Il nucleo principale di
"The Ghosts of Pripyat" è il classico stile prog rock proprio di Rothery, genere che risale al lontano 1985, ai tempi di Misplaced Childhood, quando il chitarrista ricevette dalla EMI una proposta di pubblicazione di un solo album, ma l'idea fu accantonata a causa di un forte disaccordo del resto della band. La scintilla che ha fatto nascere questo solo-debut è scattata nel 2013, nel momento in cui l'artista è stato invitato al festival chitarristico annuale di Plovdiv (Bulgaria). Da quella esibizione Rothery ha partorito diverse idee, poi sfociate in una writing session con l'amico e collega Dave Foster. Da segnalare la presenza di Steve Hackett in
"Morpheus" e
"The Old Man of the Sea" e di Steve Wilson.
Sette tracce compongono
"The Ghosts of Pripyat" per cinquantacinque minuti di durata. Si parte con la pinkfloydiana
"Morpheus", popolata da atmosfere rilassanti instaurate dalle tastiere e intriganti giochi di chitarre che troneggiano ed espongono ad una classe innata.

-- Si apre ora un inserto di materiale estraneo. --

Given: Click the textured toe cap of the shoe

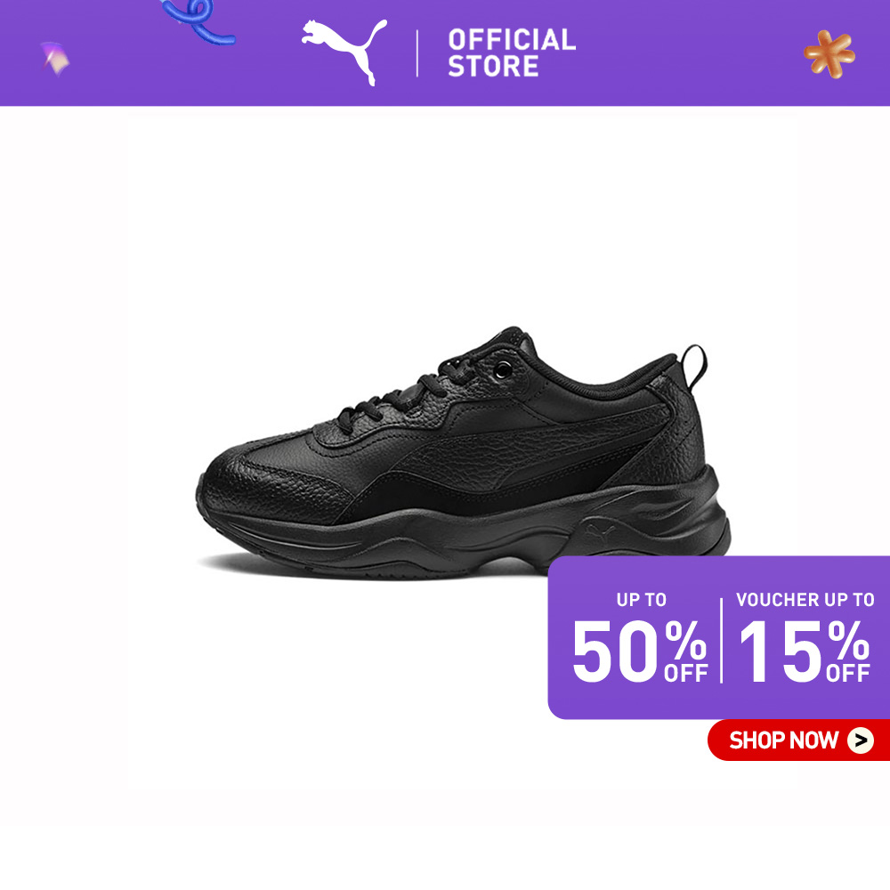Looking at the screenshot, I should coord(267,482).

"Kendris" muta il sound del disco, richiamando quasi un country rock moderno e strizzando l'occhio a melodie orientaleggianti in un'accattivante insieme di elementi eterogenei. La lunga
"Old Man of the Sea" segue la linea stilistica tracciata dal primo brano puntando sempre su melodia e arrangiamenti avvolgenti, malinconici.

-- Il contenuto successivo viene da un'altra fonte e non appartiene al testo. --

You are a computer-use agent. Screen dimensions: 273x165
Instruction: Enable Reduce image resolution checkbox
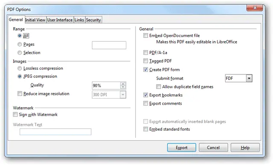point(20,94)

"White Pass" è la gemella della opening track, ricordando ancora una volta lo stile di Gilmour, ma anche di Pat Metheny, mentre nel finale si irrobustisce sfondando nel prog rock.
"Yesterday's Hero" mantiene invariata la struttura, partendo con un arpeggio acustico, lasciando poi spazio ai meditati assoli.
"Summer's End" è circondata da un'atmosfera tranquilla che esplode nel finale, momento nel quale Rothery esibisce tutta la propria tecnica. La conclusiva title-track riprende lo stesso motivo stilistico dell'album, da un arpeggio iniziale si passa ad un copione più marcato e rockeggiante, qui si fa notare la presenza dell'hammond a contribuire nell'irrobustimento del sound.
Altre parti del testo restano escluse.